Ziehl-Neelsen (ZN) staining for AFB was positive in 51% of the cases, which is slightly higher than in other Indian studies such as Vardhan and Yanamandra (2011), where AFB positivity was around 25%. This difference may stem from improved sample collection techniques and dedicated staining protocols in our institution (11).
A significant finding of this study was the moderate concordance between radiological and histopathological results, with sensitivity of 74.7% and specificity of 76.9% for radiological diagnosis. This aligns with the earlier study, who also noted variability in imaging accuracy, especially in early disease stages (12). When grading radiological severity, a trend was noted: severe cases had higher frequencies of both caseating granulomas (83.3%) and AFB positivity (around 40%), indicating that radiological severity might reflect underlying pathological burden. Similar observations were reported by Ridley et al. (1998), who correlated extensive bone destruction on CT with positive cultures and granulomatous pathology (13). Interestingly, no statistically significant association was found between granuloma type (caseating vs. non-caseating) and AFB positivity (p = 0.98), suggesting that AFB detection depends more on bacillary load and sampling depth than granuloma structure alone, as also noted by earlier study (14).
This study reinforces the importance of a combined diagnostic approach using both radiology and histopathology in diagnosing tuberculous arthritis and osteomyelitis.

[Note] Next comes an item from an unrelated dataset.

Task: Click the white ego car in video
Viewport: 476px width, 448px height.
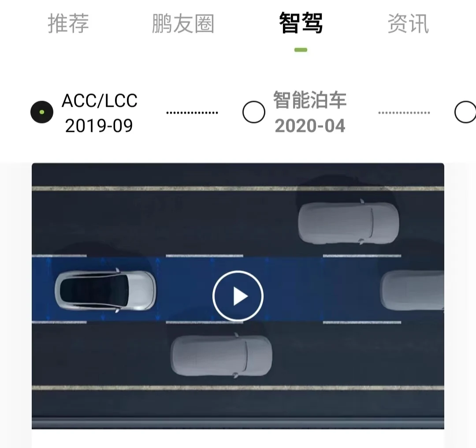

While classical radiological signs are helpful, their sensitivity and specificity are limited when used alone. Histopathology remains essential, especially in atypical or radiologically mild cases. ZN staining adds further value but may be negative despite classical histological features. The study also suggests a potential correlation between radiological severity and pathological burden.
Timely diagnosis and accurate grading of severity can guide appropriate treatment and reduce morbidity. Future studies with microbiological culture or PCR may further enhance diagnostic precision.